This has been probably said millions of times until now, but maybe it wouldn’t hurt to say it once more: agile is also about people.

The promise of agile is that, if applied “properly”, it will “accelerate development cycles, reveal code defects earlier, decrease overall project risk, and allow faster response to customer needs and changing business priorities” to quote one of the Google results.

And I don’t think anyone is really doubting that. But in my experience, many agile adoptions are not so successful as they could be. One of the reasons is that they are applied on top of toxic environments which don’t change once agile is “installed”, actually a partial agile adoption can make those environments even worse.

Delivery?

Permalink to “Delivery?”

While it’s not hard to understand why focus is on the delivery, I believe it’s a lost cause to focus only on delivery and expect good results.

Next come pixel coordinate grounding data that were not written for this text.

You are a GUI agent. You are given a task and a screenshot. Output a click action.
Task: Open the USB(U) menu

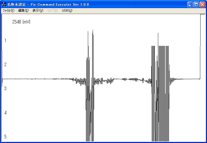tap(67, 11)
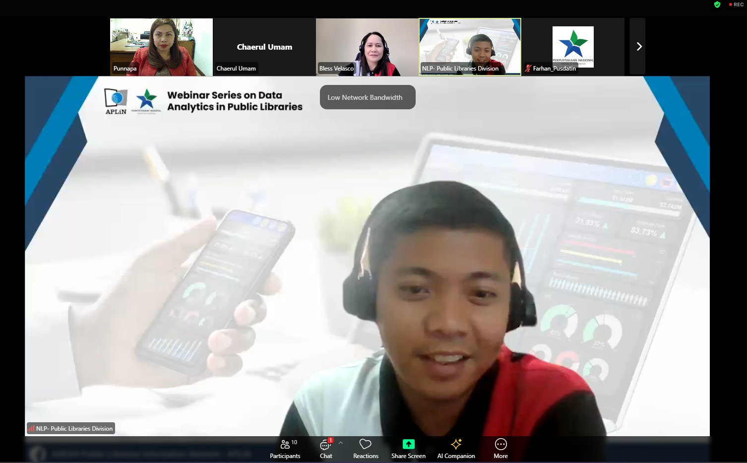Click Farhan_Pusdatin's muted microphone icon
Screen dimensions: 747x463
tap(528, 69)
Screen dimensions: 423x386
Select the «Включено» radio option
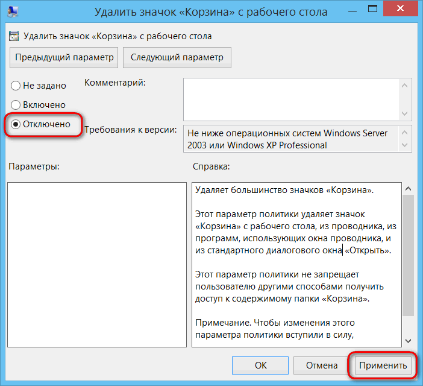(16, 105)
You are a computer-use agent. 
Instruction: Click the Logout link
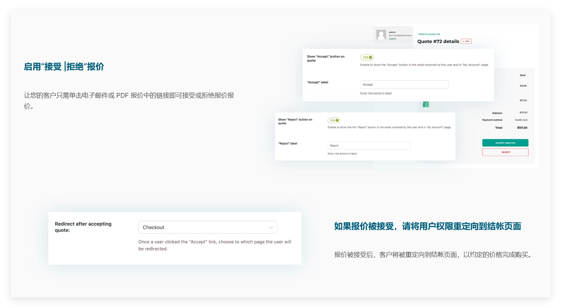[x=392, y=39]
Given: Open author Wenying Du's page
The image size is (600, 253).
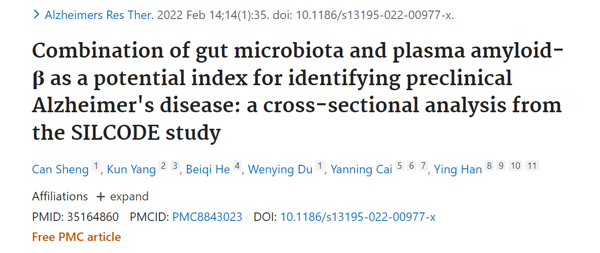Looking at the screenshot, I should coord(280,169).
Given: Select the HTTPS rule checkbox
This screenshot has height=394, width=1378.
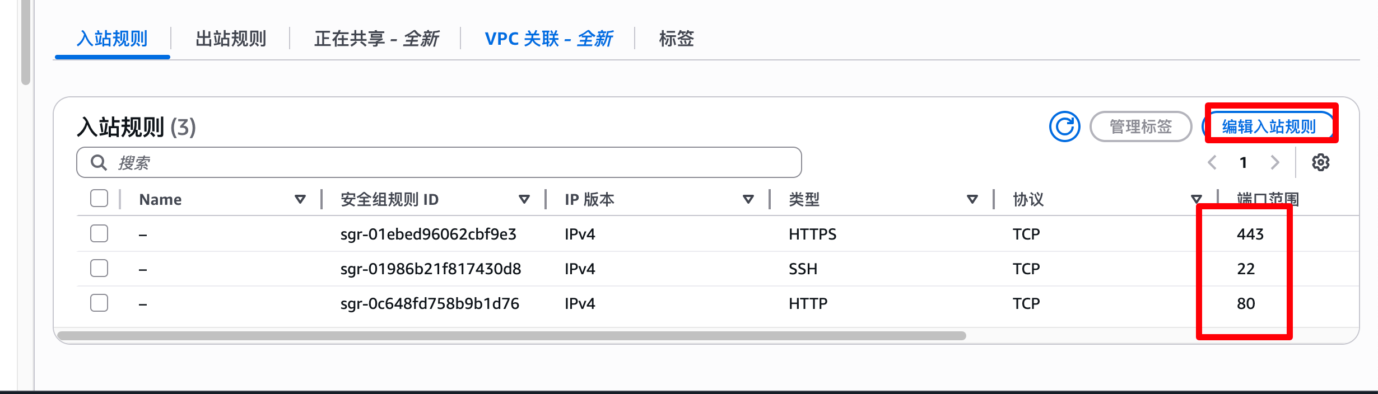Looking at the screenshot, I should click(x=99, y=233).
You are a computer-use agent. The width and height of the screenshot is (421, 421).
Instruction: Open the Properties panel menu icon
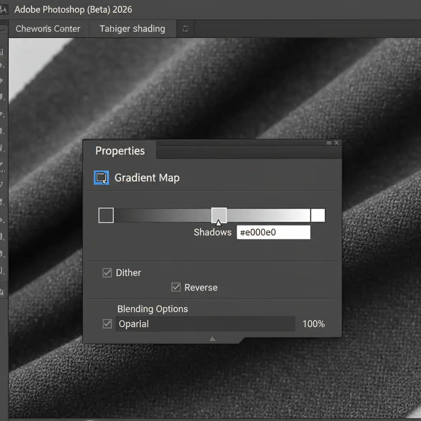coord(329,143)
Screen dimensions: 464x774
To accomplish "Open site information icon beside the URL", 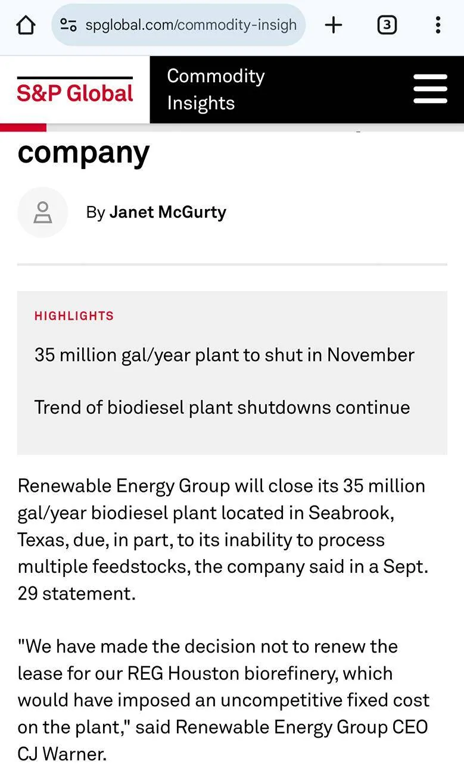I will pos(68,25).
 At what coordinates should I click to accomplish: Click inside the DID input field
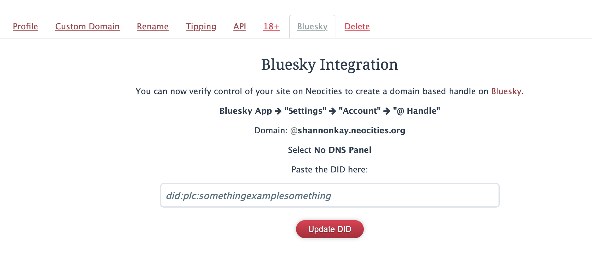point(330,195)
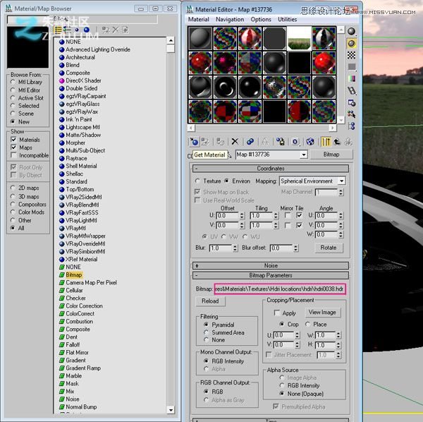Collapse the Bitmap Parameters rollout
The image size is (423, 422).
click(270, 275)
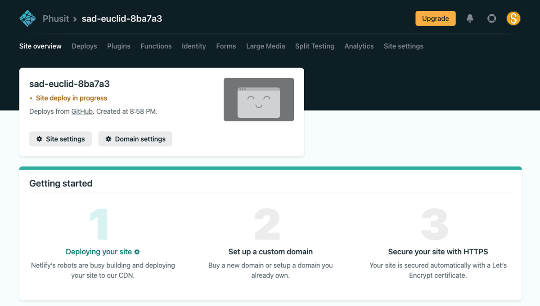The width and height of the screenshot is (540, 306).
Task: Click the teal progress bar on Getting started
Action: (270, 167)
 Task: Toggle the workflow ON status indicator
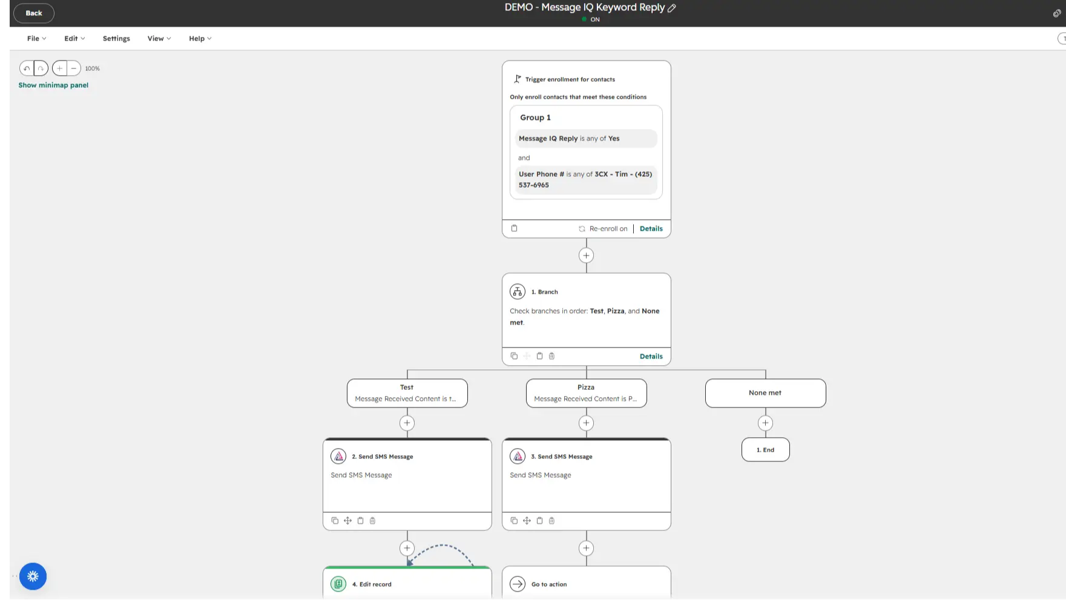pyautogui.click(x=591, y=19)
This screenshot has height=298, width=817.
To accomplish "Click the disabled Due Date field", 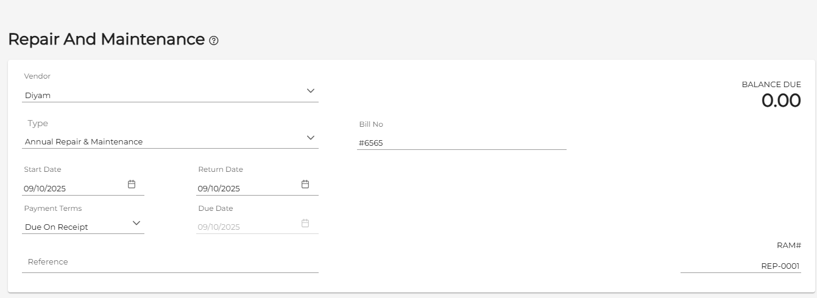I will click(x=257, y=227).
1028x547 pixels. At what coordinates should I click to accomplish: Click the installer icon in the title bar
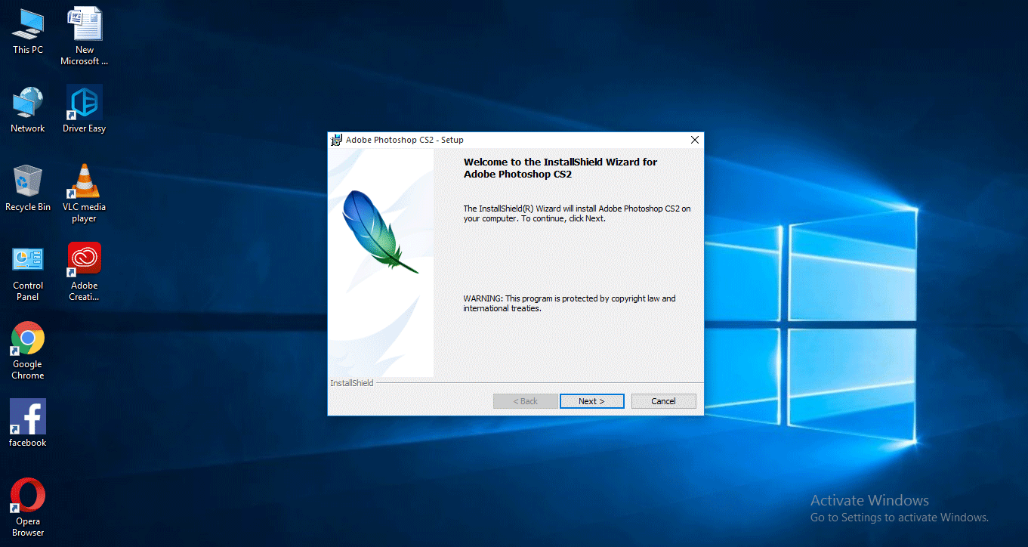[335, 140]
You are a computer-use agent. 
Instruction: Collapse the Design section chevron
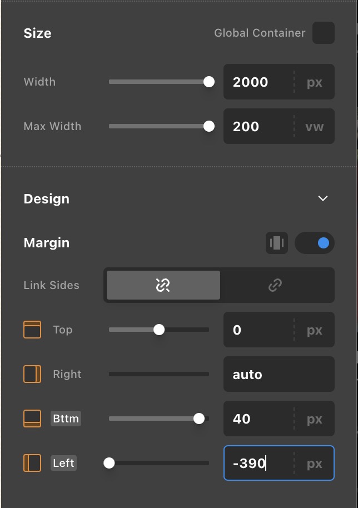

If deadlines are missed or the delivered product doesn’t fulfil customer expectations, adding more sync meetings and all kind of control methods will hardly make things better.

It’s also about the people, stupid!

Permalink to “It’s also about the people, stupid!”

Attempting to follow some of the agile principles and values but have a bunch of unmotivated people or a group of developers who lack perspective (just to choose a couple of examples) will not make the delivery better. Agile is about self-organising teams and teams are made of people. If these people are not provided with a safe environment where they can be happy, creative, productive and proud of their work, then the only you thing you get by trying to apply a half-baked agile methodology is an extra thing for them to complain about.

I am hinting to one of the core values of agile, which is “individuals and interactions over processes and tools”. Of course, this could be interpreted in many ways, and it is.

My interpretation is to make sure you have people who are happy, creative, productive and proud of their work which collaborate using healthy interactions before you think about adding more tools and processes to improve delivery.